Duplicate word for word the part of the article on Izmir's Jewish heritage that begins at the words "At its peak, the" and stops after "(David I. Klein)".

→ **Document text**:
>> BEGIN

IZMIR, Turkey (JTA) — Prague has the dubious honor of being chosen by Adolf Hitler to be a record of what he hoped would be the vanquished Jews of Europe. The Nazis left many of the city’s synagogues and Jewish sites relatively intact, intending to showcase them as the remnants of an extinct culture.

That has made Prague a popular tourist destination for both Jewish travelers and others interested in Jewish history since the fall of the Iron Curtain: the city provides an uncommon look into the pre-war infrastructure of Ashkenazi Europe.

Could Izmir, Turkey’s third largest city, become a Sephardic version, in terms of history and tourism? That’s the goal for Nesim Bencoya, director of the Izmir Jewish Heritage project. 

The city, once known in Greek as Smyrna, has had a Jewish presence since antiquity, with early church documents mentioning Jews as far back as the second century AD. Like elsewhere in the Ottoman Empire, though, its community grew exponentially with the influx of Sephardic Jews who came after their expulsion from Spain. 

At its peak, the city was home to around 30,000 Jews and was the hometown of Jewish artists, writers and rabbis — from the esteemed Pallache and Algazii rabbinical families, to the musician Dario Marino, to the famously false messiah, Shabbetai Zevi, whose childhood home still stands in Izmir today. 

Today, fewer than 1,300 remain. The establishment of the state of Israel, coupled with a century of economic and political upheaval, led to the immigration of the majority of Turkish Jewry. 

“From the 17th century, Izmir was a center for Sephardic Jewry,” Bencoya told the Jewish Telegraphic Agency. “We can’t recreate that, but we cannot forget that either.”

Izmir is located on Turkey’s Aegean coast. (David I. Klein)

Celebrating in the former Jewish quarter

Bencoya, who is in his late 60s, was born in Izmir but spent most of his adult life in Israel, where he led the Haifa Cinematheque, but he returned to Izmir 13 years ago to helm the heritage project, which has worked to highlight the the culture and history of Izmir’s Jewish community.

>> END

→ **Dataset excerpts**:

>> BEGIN

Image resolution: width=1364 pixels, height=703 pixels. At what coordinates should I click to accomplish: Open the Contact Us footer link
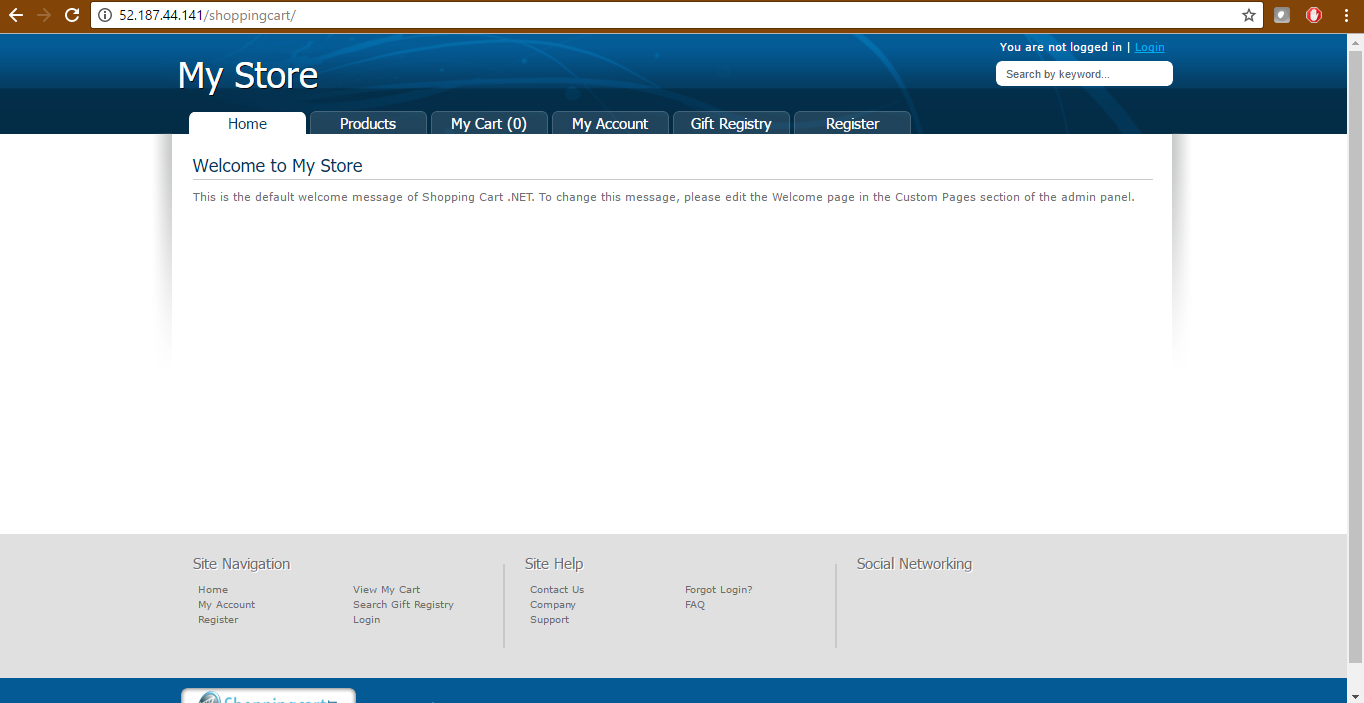tap(557, 590)
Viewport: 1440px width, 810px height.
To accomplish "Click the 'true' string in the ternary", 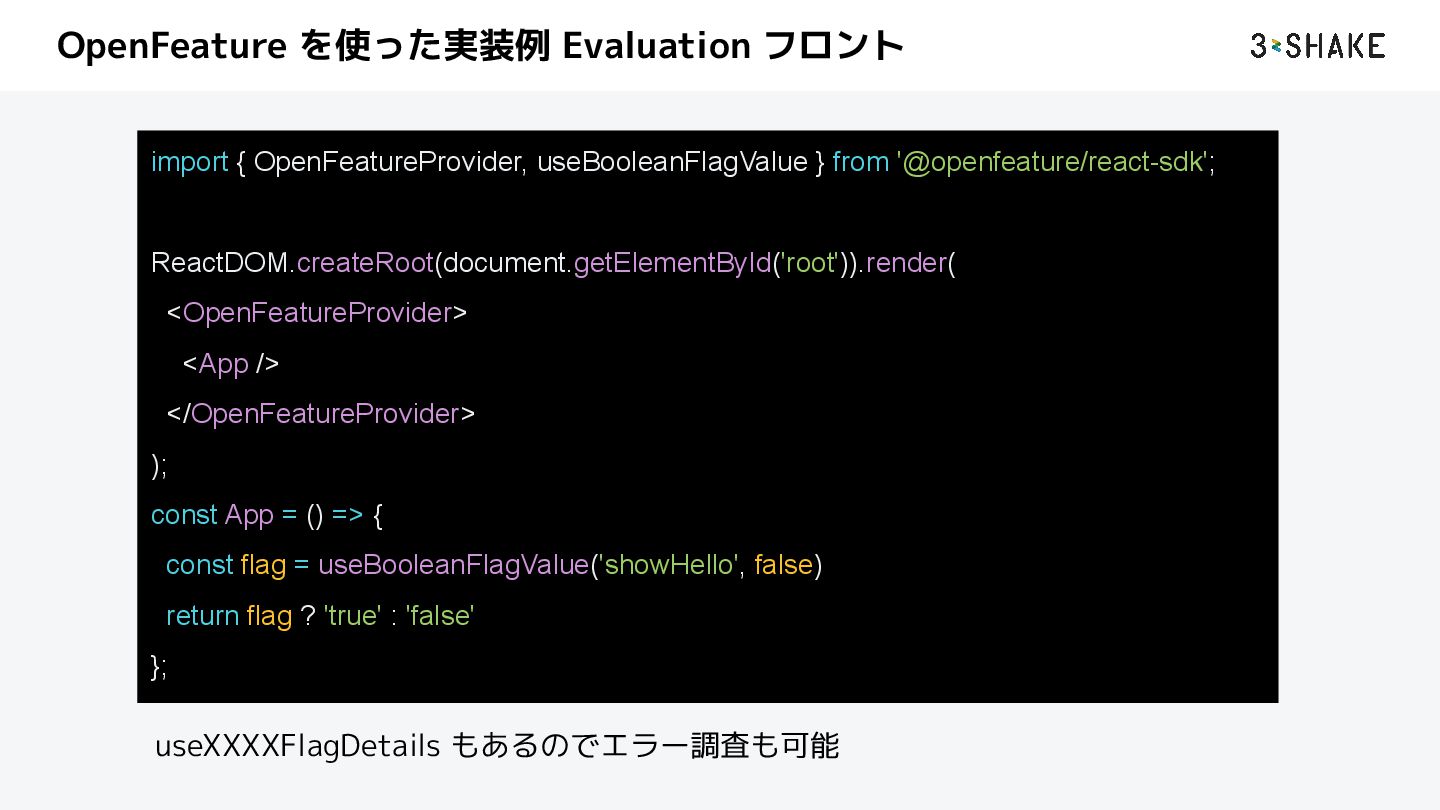I will pyautogui.click(x=352, y=616).
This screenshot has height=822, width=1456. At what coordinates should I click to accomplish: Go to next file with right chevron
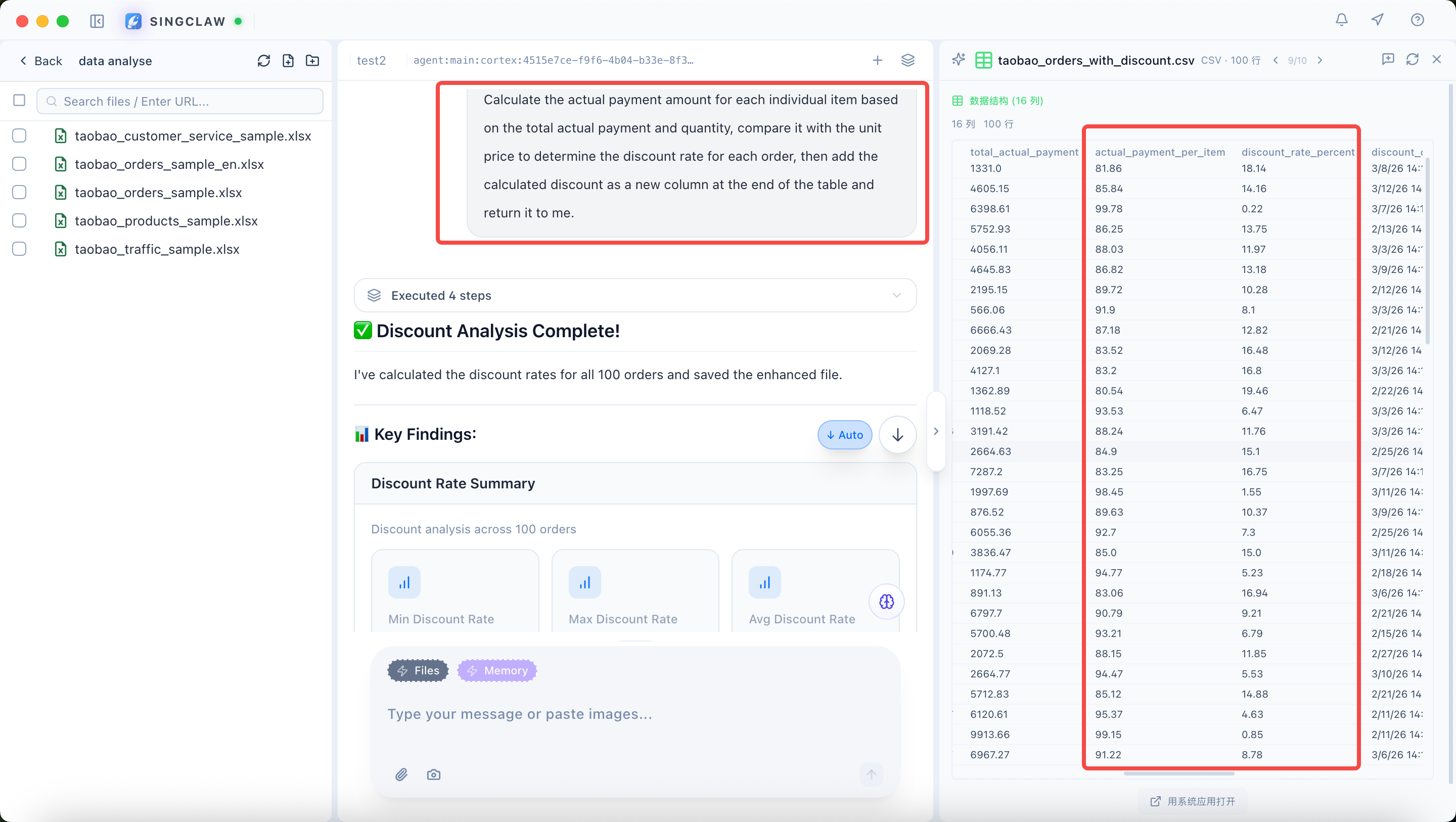(1321, 61)
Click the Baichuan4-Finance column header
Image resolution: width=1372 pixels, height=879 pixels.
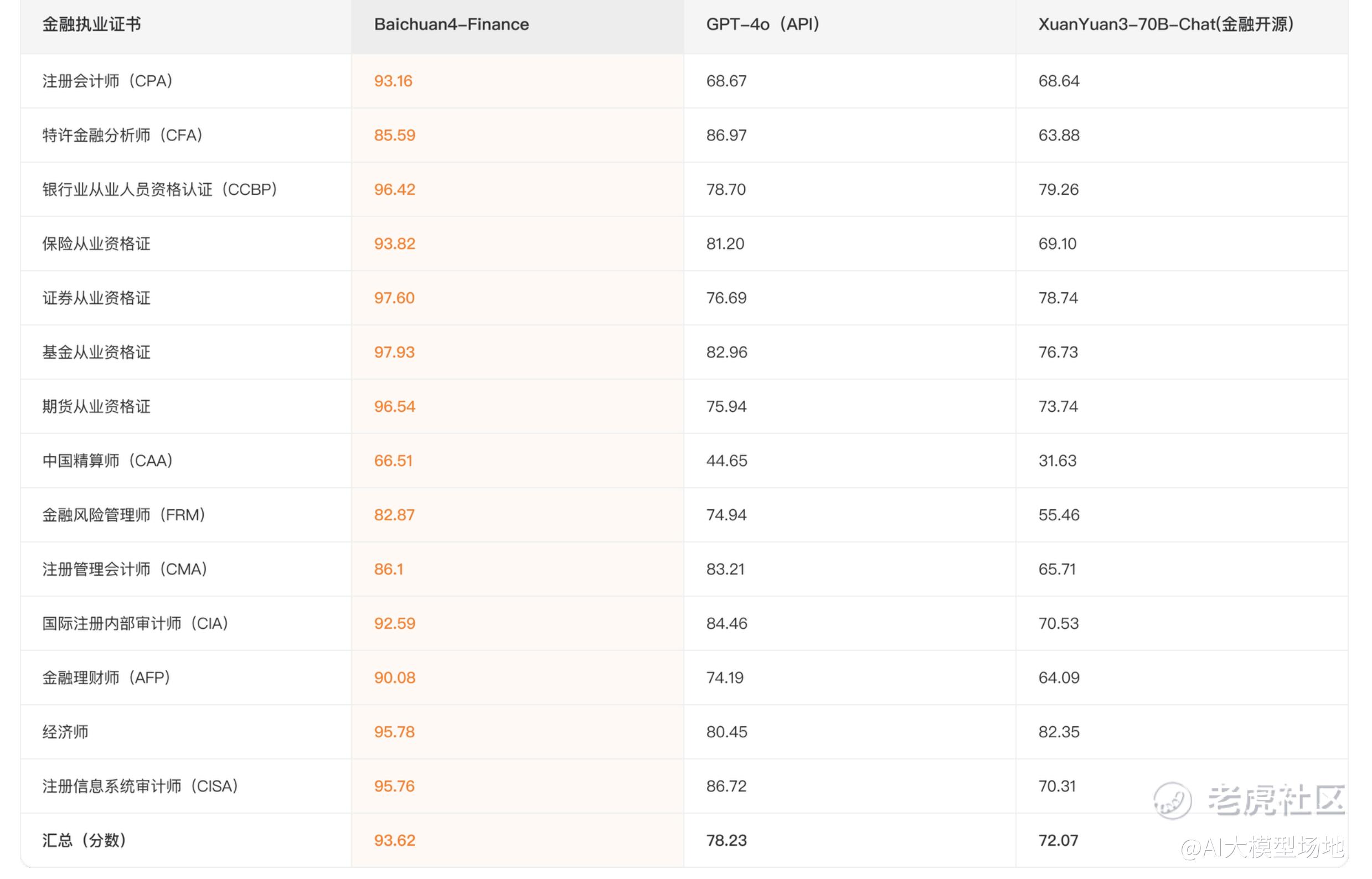451,24
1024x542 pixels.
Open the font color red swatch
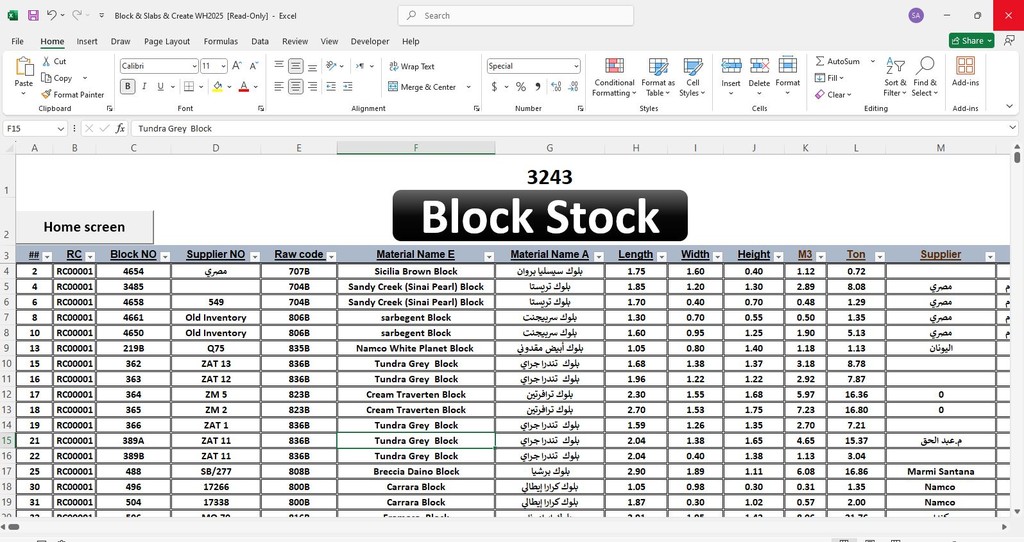click(243, 87)
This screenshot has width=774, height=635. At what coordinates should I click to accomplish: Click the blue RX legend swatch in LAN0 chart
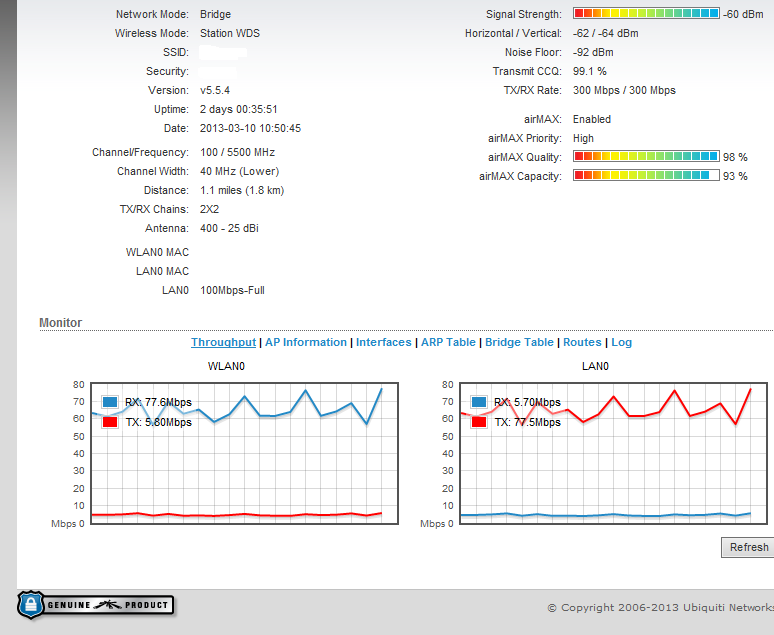tap(479, 402)
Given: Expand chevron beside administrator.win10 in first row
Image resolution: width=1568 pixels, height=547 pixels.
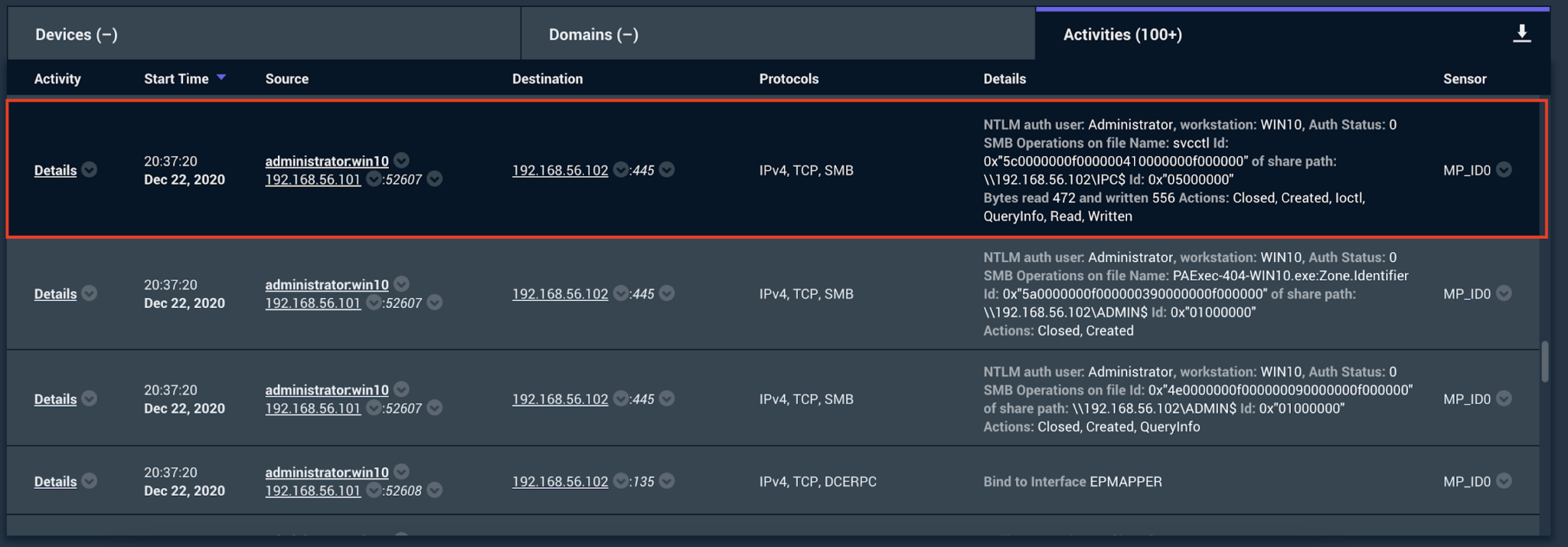Looking at the screenshot, I should [401, 160].
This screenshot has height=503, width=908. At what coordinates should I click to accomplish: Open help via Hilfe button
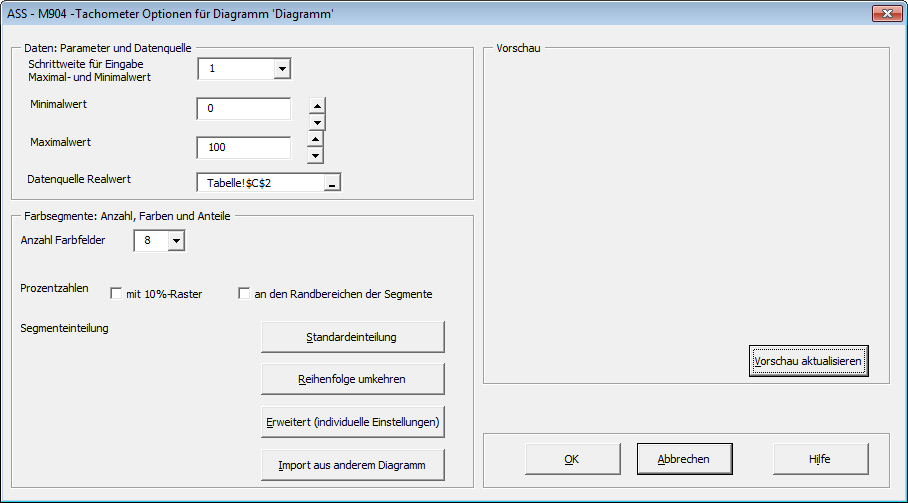pyautogui.click(x=820, y=459)
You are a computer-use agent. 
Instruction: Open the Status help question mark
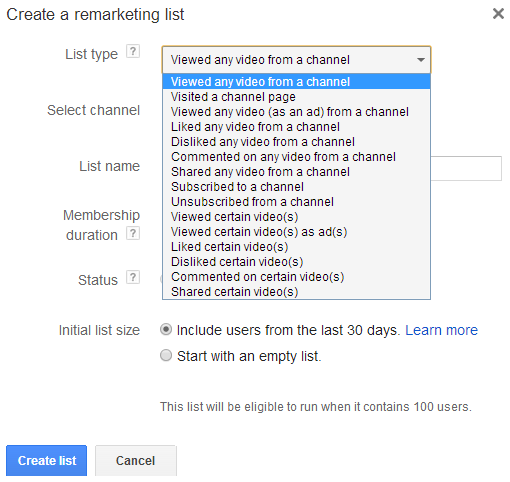coord(133,277)
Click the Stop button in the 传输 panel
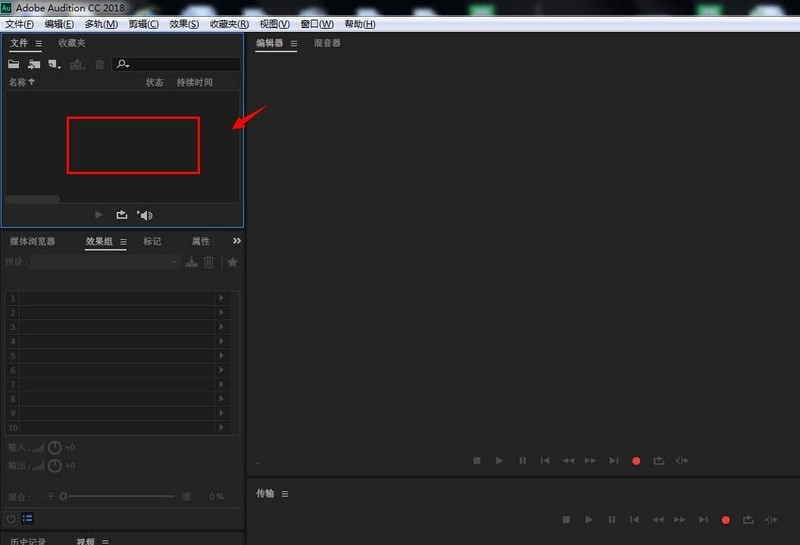This screenshot has width=800, height=545. (566, 520)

>> END

→ **Written answer**:
At its peak, the city was home to around 30,000 Jews and was the hometown of Jewish artists, writers and rabbis — from the esteemed Pallache and Algazii rabbinical families, to the musician Dario Marino, to the famously false messiah, Shabbetai Zevi, whose childhood home still stands in Izmir today. 

Today, fewer than 1,300 remain. The establishment of the state of Israel, coupled with a century of economic and political upheaval, led to the immigration of the majority of Turkish Jewry. 

“From the 17th century, Izmir was a center for Sephardic Jewry,” Bencoya told the Jewish Telegraphic Agency. “We can’t recreate that, but we cannot forget that either.”

Izmir is located on Turkey’s Aegean coast. (David I. Klein)